==== Extrahierter Text ====

Es gibt Menschen, die glauben, Religion sei der Ursprung allen Übels
„Jesus war anders“
Es gibt Menschen, die glauben, Religion sei der Ursprung allen Übels. Sie sehen in ihr eine Quelle von Spaltung, Intoleranz und sogar Gewalt. Und sie haben Gründe für ihre Skepsis: In der Geschichte der Menschheit gibt es viele traurige Kapitel, in denen Religion zur Rechtfertigung von Kriegen, Verfolgung und Unterdrückung diente. Auch das Christentum blieb davon nicht verschont: die Kreuzzüge, Inquisition, Hexenverfolgungen sind dunkle Flecken, die nicht übersehen werden dürfen.
Diese Gedanken haben auch in mir Zweifel gesät.
Ich habe mich gefragt: Gehört mein Glaube vielleicht doch zu einem System, das Menschen nur und ständig verletzt hat? Kann ich wirklich an Jesus festhalten, obwohl in seinem Namen so viel Unrecht geschehen ist? Ist es naiv, in ihm Hoffnung und Frieden zu sehen, wo andere nur Machtmissbrauch und Schmerz erlebt haben?
Diese Fragen haben mich tief bewegt, sogar verunsichert. Ich wollte nicht blind glauben, ich wollte verstehen. Und je mehr ich mich mit dem Leben und den Worten Jesu beschäftigt habe, desto klarer wurde mir: Jesus selbst war nie Teil dieses Unrechts. Im Gegenteil, er war die Liebe, die mitten in eine Welt hineingeleuchtet hat. Was Menschen in seinem Namen getan haben, widerspricht dem, was er gelehrt und gelebt hat.
Doch hier beginnt ein entscheidender Wendepunkt.
Denn wer tiefer schaut, wer sich nicht mit dem Verhalten einzelner Menschen zufriedengibt, sondern sich Jesus selbst zuwendet, genau dem, was er gesagt, wie er gelebt und wie er geliebt hat, der erkennt: Jesus war anders.
„Selig sind, die Frieden stiften; denn sie werden Gottes Kinder heißen.“
(Matthäus 5,9)
Jesus war kein Kriegsherr. Kein Politiker. Kein Revolutionär mit Gewalt. Er war ein Heiler der Herzen, ein Freund der Ausgestoßenen, ein Lehrer der Liebe. Er rief zur Umkehr auf, nicht mit dem Schwert, sondern mit offenen Armen. Er lehrte, den Feind zu lieben, und er ging selbst ans Kreuz, ohne sich zu wehren, um zu zeigen, dass Liebe stärker ist als Hass.
„Ich aber sage euch: Liebt eure Feinde und betet für die, die euch verfolgen.“
(Matthäus 5,44)
All das, was in der Geschichte im Namen Jesu an Gewalt geschah, steht im radikalen Widerspruch zu seiner Botschaft. Jesus legitimiert keine Gewalt. Er war nicht gekommen, um zu herrschen, sondern um zu dienen. Nicht um zu zerstören, sondern um zu retten.

====

Aufgaben:
• A. Entnimm dem extrahierten Text wortgetreu den Abschnitt, der mit den Worten „All das, was“ beginnt und mit „um zu retten.“ endet.
• B. Übersetze den Satz „Er war nicht gekommen, um zu herrschen, sondern um zu dienen.“ aus dem extrahierten Text ins Englische.
• C. Welche dunklen Flecken des Christentums nennt der extrahierte Text? Zähle alle auf.

==== Datenzeilen ====

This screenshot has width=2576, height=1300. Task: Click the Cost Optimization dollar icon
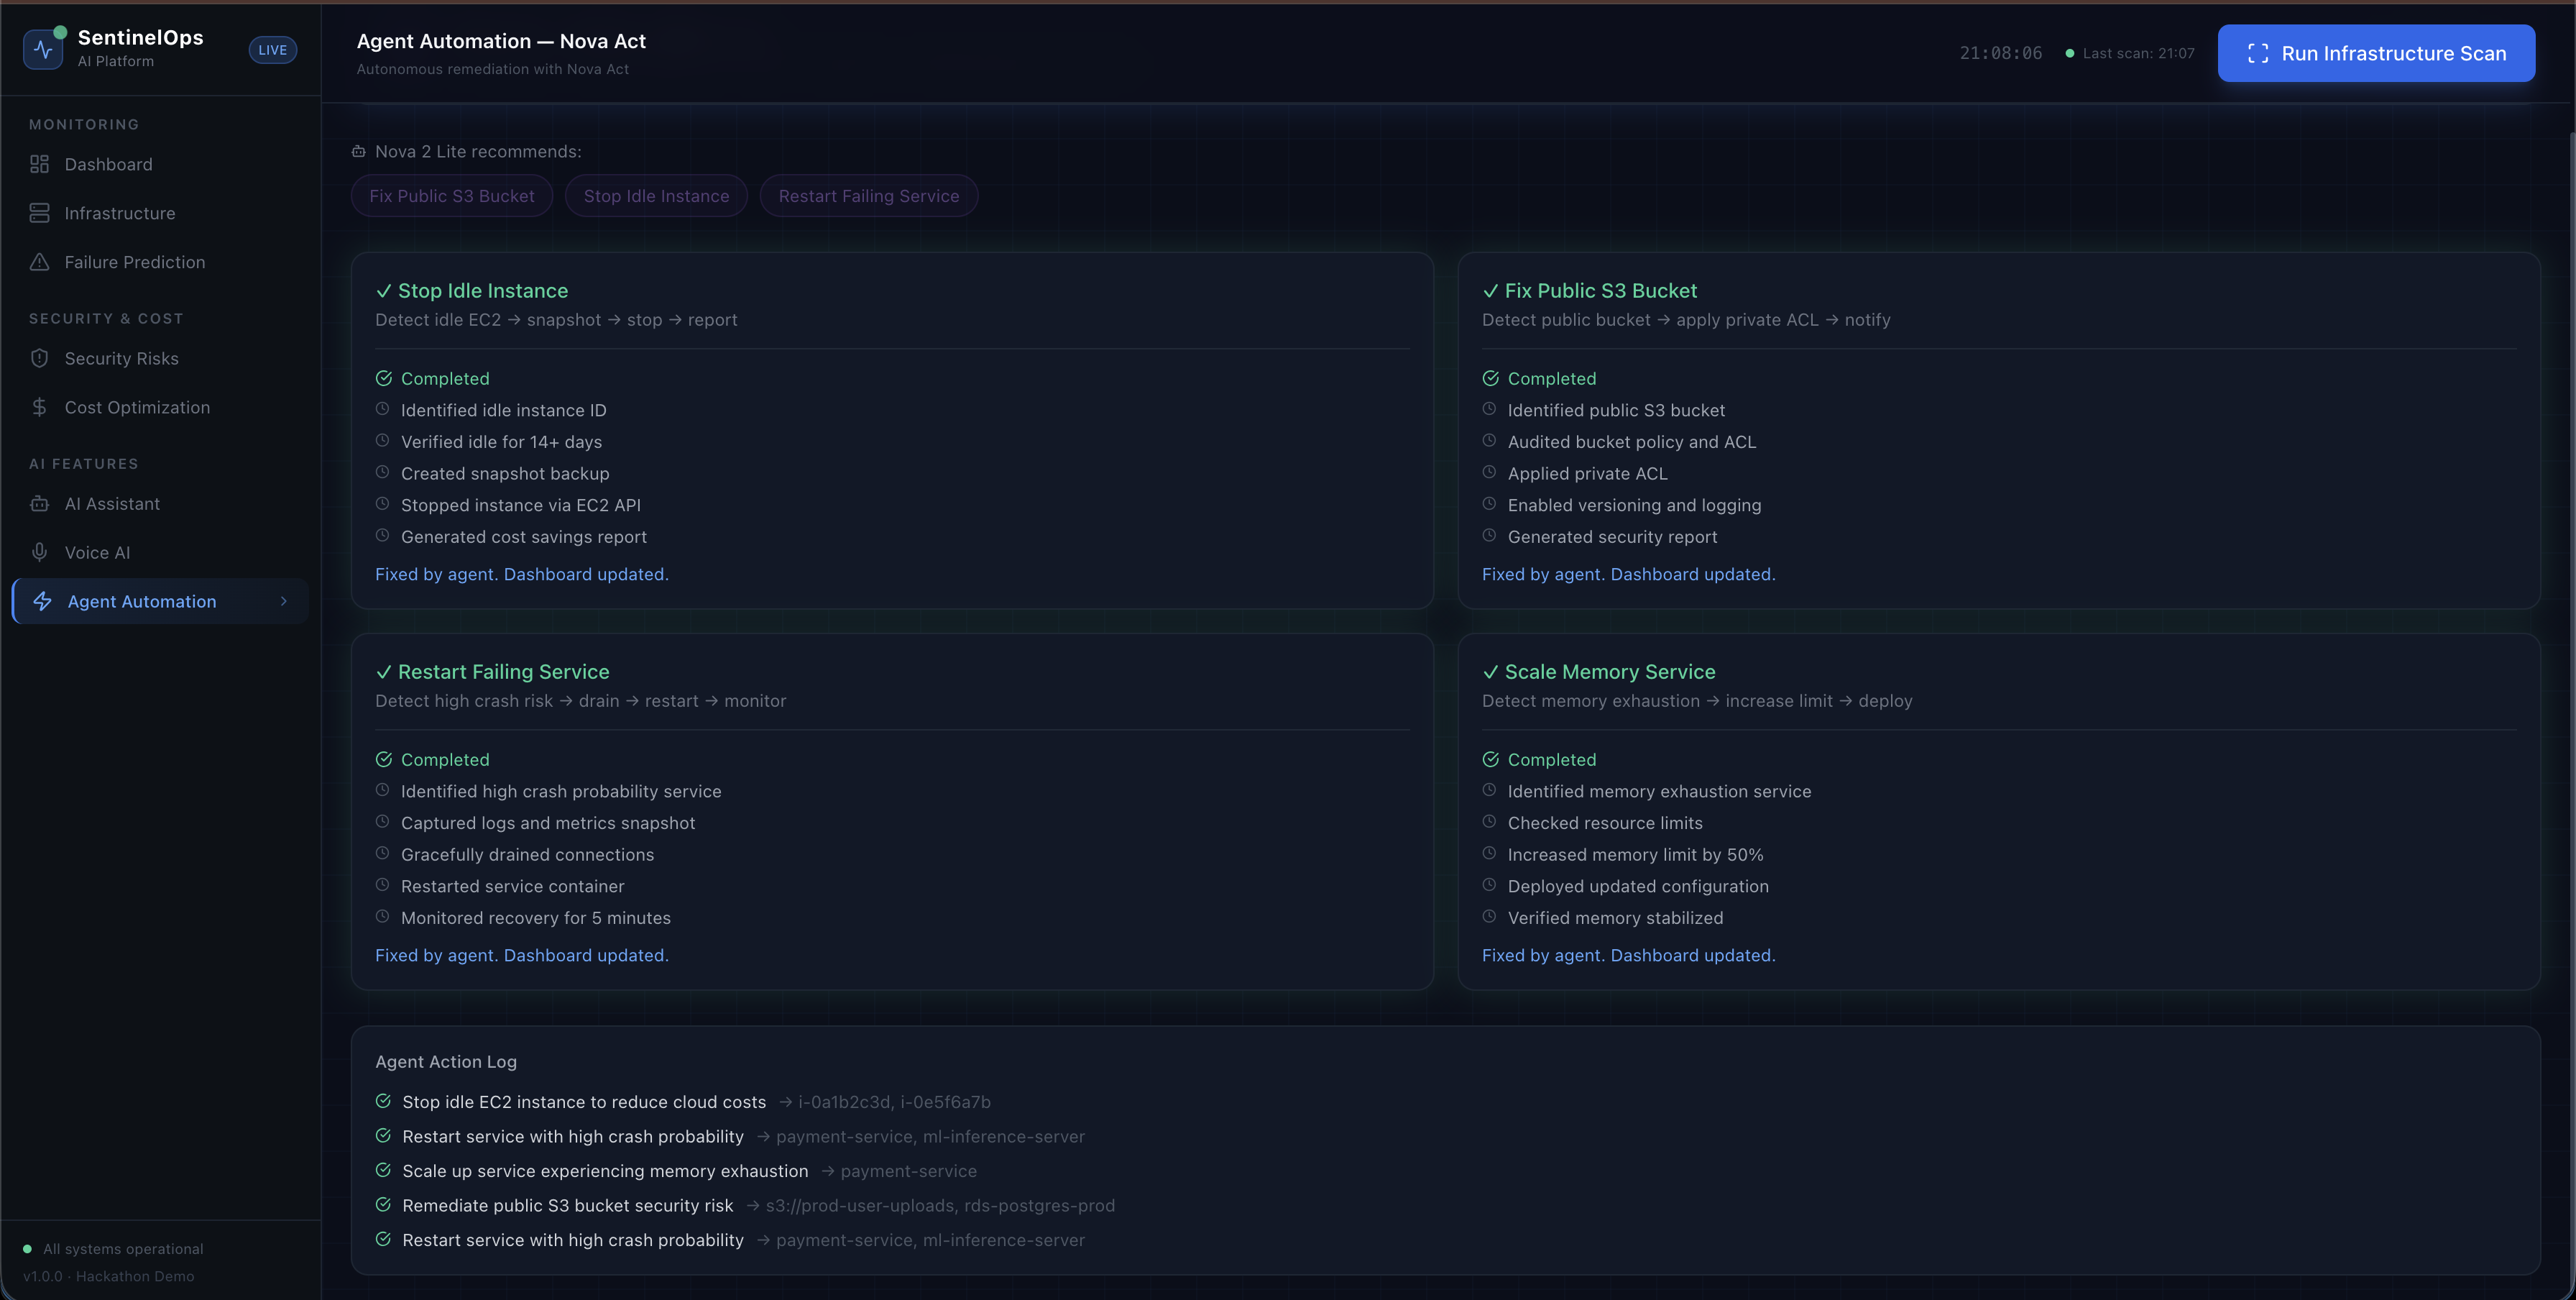39,407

====

Die Lösungen:
• A.
All das, was in der Geschichte im Namen Jesu an Gewalt geschah, steht im radikalen Widerspruch zu seiner Botschaft. Jesus legitimiert keine Gewalt. Er war nicht gekommen, um zu herrschen, sondern um zu dienen. Nicht um zu zerstören, sondern um zu retten.

• B. He had not come to rule, but to serve.

• C. die Kreuzzüge, Inquisition, Hexenverfolgungen